If the condition is not category but continuous value such as real number (of course, if the number is distributed within a reasonable range of common sense), we can use factor().
We can also use coord_flip() if we want to make the plot horizontal. Anyway, if we combined coord_flip(), we can get the plot 90 degrees. In the case of Seaborn, the interface is little confusing. For barplot, the column names for the x and y arguments must be swapped, but for barplot, we have to pass 'h' to orient argment.

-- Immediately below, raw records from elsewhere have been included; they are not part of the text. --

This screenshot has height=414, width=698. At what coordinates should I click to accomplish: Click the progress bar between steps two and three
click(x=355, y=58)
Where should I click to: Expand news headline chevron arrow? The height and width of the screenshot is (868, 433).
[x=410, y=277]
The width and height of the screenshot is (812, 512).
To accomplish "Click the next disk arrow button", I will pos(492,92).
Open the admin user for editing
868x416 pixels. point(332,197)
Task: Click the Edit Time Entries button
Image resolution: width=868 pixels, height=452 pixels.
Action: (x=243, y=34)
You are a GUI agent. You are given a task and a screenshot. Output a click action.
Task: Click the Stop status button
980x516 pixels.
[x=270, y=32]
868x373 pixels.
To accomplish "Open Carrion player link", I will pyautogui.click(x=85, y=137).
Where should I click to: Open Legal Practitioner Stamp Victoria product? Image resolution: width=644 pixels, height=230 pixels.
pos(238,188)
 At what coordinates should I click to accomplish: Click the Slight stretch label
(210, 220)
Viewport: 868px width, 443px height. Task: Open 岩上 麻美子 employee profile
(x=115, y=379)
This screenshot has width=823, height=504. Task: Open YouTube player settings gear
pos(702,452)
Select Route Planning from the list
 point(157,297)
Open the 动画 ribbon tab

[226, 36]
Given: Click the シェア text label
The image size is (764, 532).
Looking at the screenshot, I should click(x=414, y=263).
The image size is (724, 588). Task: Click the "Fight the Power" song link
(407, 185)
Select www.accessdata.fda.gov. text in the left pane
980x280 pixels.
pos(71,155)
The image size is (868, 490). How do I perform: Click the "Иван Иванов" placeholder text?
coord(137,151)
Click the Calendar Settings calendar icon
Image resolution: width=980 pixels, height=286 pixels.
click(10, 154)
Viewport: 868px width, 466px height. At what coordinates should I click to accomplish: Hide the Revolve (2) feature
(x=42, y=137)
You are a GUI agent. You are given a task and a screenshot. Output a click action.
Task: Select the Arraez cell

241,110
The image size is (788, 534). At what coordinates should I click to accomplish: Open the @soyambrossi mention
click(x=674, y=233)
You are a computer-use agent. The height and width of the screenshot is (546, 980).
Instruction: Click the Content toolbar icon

By plotting horizontally, we don't have to tilt the label names by 45 degrees, even if they are longer.
```{r}
p <- ggplot(data = Survived_count, mapping = aes(x = is_child, y = count, fill = factor(Survived), color = factor(Survived)))
#By position_dodge(preserve = "single"), we can maintain width of bar.
p + geom_col(position = position_dodge(preserve = "single")) +
coord_flip() + ggtitle("Count of Survived or not per is_Child")
```
If they are children, more than half of them survive, but if they are not children, the survival rate is much lower.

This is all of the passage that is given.